→ Supplied entries
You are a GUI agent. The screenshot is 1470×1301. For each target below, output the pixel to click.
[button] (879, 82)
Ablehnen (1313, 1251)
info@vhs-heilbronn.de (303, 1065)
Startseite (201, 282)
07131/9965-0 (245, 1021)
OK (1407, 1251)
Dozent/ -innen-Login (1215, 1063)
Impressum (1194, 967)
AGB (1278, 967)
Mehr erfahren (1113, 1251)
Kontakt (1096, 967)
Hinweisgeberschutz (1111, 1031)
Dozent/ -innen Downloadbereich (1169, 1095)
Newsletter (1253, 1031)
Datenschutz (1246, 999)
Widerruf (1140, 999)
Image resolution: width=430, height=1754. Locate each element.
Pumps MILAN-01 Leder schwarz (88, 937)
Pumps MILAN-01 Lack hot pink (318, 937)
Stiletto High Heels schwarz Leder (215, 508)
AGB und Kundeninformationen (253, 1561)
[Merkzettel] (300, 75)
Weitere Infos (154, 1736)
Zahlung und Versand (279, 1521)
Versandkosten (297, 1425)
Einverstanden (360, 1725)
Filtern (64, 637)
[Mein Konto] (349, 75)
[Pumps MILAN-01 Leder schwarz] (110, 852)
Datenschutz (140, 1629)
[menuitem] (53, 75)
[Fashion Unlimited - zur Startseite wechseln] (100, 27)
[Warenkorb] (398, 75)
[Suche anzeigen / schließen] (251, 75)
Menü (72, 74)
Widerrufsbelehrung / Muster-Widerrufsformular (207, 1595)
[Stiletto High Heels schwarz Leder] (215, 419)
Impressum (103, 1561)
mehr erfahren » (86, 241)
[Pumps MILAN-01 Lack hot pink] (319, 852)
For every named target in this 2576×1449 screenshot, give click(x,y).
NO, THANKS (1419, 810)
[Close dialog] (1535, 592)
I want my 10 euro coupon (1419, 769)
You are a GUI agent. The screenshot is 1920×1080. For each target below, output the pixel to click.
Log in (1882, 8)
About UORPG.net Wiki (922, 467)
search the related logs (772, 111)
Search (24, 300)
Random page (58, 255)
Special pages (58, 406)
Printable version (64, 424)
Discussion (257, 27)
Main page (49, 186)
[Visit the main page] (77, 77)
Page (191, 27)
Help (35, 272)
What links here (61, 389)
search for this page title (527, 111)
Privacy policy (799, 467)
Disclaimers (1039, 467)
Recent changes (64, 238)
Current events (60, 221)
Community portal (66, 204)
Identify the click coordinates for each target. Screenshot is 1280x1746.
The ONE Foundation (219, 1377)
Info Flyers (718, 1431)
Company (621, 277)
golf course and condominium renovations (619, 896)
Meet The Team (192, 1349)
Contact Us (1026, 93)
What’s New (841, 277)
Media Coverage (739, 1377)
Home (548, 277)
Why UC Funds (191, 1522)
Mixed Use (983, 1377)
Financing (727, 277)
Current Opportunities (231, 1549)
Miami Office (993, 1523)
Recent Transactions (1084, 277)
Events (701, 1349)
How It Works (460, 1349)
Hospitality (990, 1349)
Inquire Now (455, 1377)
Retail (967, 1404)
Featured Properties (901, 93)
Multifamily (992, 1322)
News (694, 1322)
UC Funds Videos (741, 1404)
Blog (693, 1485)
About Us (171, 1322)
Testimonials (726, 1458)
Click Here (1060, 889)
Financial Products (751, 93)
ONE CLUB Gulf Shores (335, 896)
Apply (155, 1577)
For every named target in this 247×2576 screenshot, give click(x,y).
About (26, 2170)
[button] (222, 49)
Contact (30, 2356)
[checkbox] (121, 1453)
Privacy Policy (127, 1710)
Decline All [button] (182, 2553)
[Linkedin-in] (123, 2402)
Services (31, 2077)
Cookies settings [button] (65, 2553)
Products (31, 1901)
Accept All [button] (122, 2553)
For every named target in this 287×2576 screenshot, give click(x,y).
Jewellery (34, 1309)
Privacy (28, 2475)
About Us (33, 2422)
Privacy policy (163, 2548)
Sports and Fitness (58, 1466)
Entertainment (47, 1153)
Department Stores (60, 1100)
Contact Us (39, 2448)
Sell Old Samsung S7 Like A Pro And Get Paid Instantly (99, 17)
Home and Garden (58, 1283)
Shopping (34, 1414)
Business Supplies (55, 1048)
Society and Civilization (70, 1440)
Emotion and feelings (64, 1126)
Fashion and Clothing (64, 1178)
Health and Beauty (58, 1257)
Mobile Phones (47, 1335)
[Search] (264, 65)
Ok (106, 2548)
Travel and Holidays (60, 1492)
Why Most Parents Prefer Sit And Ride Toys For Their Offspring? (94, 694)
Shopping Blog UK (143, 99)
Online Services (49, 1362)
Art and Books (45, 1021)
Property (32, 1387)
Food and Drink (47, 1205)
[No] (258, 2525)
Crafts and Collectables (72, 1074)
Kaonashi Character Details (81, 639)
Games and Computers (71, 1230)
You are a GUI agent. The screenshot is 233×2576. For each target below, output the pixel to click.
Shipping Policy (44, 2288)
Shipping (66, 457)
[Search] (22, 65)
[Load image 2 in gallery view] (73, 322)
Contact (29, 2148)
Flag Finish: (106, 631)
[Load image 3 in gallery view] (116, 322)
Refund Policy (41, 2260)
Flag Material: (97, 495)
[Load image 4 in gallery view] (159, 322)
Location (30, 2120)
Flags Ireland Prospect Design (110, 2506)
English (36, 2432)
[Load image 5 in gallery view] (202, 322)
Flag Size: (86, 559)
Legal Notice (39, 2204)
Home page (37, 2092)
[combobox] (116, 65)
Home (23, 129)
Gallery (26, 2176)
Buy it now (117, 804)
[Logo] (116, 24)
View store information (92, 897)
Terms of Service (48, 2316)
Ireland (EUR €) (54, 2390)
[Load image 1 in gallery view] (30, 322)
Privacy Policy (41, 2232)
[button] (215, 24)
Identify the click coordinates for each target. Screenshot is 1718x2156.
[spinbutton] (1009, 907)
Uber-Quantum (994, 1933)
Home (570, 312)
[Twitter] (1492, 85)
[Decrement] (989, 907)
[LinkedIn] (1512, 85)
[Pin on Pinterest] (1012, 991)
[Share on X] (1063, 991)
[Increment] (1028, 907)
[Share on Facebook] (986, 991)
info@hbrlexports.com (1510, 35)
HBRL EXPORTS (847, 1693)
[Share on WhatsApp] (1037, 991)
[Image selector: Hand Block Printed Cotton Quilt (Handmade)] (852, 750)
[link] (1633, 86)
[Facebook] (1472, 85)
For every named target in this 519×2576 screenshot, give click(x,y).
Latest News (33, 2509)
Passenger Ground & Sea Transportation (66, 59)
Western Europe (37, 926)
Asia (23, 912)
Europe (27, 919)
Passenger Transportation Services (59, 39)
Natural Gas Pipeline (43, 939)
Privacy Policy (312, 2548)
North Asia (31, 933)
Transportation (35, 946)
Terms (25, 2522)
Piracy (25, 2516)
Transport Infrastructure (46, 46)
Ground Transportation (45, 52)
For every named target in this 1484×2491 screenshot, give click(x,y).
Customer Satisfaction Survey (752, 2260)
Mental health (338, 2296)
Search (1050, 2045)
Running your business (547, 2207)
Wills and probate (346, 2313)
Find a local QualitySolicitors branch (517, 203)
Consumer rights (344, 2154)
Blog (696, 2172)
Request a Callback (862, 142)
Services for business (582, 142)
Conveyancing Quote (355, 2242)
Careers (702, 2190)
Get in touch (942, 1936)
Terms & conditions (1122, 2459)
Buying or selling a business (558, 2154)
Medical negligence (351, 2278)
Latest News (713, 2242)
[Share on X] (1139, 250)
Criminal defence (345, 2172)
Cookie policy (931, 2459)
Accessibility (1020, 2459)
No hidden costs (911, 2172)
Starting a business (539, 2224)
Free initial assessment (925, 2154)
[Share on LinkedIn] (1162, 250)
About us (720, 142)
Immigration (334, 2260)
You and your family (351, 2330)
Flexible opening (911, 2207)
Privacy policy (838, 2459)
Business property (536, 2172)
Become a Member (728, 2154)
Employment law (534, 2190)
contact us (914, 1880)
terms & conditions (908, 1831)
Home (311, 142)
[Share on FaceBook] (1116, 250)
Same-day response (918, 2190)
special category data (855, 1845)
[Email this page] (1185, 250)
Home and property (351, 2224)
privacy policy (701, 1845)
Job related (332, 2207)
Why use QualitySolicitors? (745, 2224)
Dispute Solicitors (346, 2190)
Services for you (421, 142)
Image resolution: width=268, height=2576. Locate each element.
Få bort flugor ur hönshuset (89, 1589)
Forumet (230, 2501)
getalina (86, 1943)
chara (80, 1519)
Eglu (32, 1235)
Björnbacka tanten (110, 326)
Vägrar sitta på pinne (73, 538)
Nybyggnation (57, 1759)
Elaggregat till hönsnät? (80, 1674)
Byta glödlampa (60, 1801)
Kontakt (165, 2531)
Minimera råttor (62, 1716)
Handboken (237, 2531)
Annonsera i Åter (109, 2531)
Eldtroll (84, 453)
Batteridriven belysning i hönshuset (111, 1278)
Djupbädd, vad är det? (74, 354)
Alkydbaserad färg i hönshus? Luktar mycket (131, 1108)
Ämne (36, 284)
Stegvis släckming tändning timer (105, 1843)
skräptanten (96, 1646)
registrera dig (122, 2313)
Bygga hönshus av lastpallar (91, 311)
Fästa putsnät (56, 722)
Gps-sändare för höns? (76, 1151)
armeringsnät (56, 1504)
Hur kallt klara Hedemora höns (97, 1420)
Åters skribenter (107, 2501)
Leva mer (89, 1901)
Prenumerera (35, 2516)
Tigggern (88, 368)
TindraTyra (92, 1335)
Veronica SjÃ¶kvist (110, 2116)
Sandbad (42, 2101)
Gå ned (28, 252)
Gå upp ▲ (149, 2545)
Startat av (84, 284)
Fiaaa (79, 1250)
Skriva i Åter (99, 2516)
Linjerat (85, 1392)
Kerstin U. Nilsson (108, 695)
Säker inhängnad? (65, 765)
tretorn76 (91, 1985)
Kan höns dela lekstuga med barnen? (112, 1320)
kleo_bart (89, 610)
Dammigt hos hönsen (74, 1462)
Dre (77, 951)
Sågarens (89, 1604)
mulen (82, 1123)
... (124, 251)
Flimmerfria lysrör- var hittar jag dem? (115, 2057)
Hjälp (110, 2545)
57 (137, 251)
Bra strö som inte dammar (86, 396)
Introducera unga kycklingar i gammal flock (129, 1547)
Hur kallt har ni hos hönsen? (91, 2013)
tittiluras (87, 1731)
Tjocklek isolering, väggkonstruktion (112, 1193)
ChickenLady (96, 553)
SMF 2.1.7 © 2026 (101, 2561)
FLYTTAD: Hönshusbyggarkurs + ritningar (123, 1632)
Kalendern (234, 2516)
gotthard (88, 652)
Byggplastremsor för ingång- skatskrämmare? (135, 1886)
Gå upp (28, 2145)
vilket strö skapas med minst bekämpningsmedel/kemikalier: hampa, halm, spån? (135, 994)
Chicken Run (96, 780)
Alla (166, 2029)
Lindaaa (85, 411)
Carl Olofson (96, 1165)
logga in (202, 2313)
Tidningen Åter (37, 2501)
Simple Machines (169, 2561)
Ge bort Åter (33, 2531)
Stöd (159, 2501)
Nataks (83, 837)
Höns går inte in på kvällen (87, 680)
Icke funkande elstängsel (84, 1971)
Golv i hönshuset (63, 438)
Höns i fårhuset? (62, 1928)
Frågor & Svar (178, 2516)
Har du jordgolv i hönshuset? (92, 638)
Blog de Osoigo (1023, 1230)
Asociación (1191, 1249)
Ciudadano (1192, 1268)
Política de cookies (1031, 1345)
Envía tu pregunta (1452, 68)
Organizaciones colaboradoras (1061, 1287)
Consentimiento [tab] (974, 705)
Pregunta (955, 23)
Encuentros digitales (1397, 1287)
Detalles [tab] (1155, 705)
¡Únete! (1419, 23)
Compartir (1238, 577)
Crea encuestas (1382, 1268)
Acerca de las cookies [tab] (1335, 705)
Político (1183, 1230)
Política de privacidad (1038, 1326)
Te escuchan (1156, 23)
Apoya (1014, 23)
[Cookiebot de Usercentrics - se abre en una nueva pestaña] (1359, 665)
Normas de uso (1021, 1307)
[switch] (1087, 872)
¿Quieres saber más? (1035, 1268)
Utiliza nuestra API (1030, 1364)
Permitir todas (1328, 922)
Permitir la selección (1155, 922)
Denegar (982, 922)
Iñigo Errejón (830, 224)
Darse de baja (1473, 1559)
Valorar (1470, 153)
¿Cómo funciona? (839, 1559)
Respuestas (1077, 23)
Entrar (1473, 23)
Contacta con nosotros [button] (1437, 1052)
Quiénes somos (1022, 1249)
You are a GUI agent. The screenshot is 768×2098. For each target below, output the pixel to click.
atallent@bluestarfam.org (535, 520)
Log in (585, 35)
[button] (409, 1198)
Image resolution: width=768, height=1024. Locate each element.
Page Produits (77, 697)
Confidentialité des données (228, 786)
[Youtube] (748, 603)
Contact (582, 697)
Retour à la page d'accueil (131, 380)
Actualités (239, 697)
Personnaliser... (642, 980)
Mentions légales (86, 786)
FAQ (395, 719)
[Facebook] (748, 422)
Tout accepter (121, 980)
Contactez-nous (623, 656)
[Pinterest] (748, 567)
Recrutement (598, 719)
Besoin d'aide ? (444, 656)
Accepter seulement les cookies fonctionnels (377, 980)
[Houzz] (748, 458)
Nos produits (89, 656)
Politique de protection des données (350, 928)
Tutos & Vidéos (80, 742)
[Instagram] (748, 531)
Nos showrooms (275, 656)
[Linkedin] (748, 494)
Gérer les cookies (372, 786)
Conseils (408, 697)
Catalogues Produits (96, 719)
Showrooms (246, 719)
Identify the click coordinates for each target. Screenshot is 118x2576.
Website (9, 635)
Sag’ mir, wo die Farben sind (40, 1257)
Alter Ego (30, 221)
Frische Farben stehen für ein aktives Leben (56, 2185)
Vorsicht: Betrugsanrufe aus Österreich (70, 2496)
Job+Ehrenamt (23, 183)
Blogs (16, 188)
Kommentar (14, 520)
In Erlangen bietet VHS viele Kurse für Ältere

→ Work to complete
Will you return exactly the lines above from the one with "Startseite (201, 282)" down to the one with "[Visit the main page] (77, 77)", counting both as part of the range?

→ Result of this exercise
Startseite (201, 282)
07131/9965-0 (245, 1021)
OK (1407, 1251)
Dozent/ -innen-Login (1215, 1063)
Impressum (1194, 967)
AGB (1278, 967)
Mehr erfahren (1113, 1251)
Kontakt (1096, 967)
Hinweisgeberschutz (1111, 1031)
Dozent/ -innen Downloadbereich (1169, 1095)
Newsletter (1253, 1031)
Datenschutz (1246, 999)
Widerruf (1140, 999)
Image resolution: width=430, height=1754. Locate each element.
Pumps MILAN-01 Leder schwarz (88, 937)
Pumps MILAN-01 Lack hot pink (318, 937)
Stiletto High Heels schwarz Leder (215, 508)
AGB und Kundeninformationen (253, 1561)
[Merkzettel] (300, 75)
Weitere Infos (154, 1736)
Zahlung und Versand (279, 1521)
Versandkosten (297, 1425)
Einverstanden (360, 1725)
Filtern (64, 637)
[Mein Konto] (349, 75)
[Pumps MILAN-01 Leder schwarz] (110, 852)
Datenschutz (140, 1629)
[menuitem] (53, 75)
[Fashion Unlimited - zur Startseite wechseln] (100, 27)
[Warenkorb] (398, 75)
[Suche anzeigen / schließen] (251, 75)
Menü (72, 74)
Widerrufsbelehrung / Muster-Widerrufsformular (207, 1595)
[Stiletto High Heels schwarz Leder] (215, 419)
Impressum (103, 1561)
mehr erfahren » (86, 241)
[Pumps MILAN-01 Lack hot pink] (319, 852)
For every named target in this 2576×1449 screenshot, give click(x,y).
NO, THANKS (1419, 810)
[Close dialog] (1535, 592)
I want my 10 euro coupon (1419, 769)
You are a GUI agent. The screenshot is 1920×1080. For each target below, output the pixel to click.
Log in (1882, 8)
About UORPG.net Wiki (922, 467)
search the related logs (772, 111)
Search (24, 300)
Random page (58, 255)
Special pages (58, 406)
Printable version (64, 424)
Discussion (257, 27)
Main page (49, 186)
[Visit the main page] (77, 77)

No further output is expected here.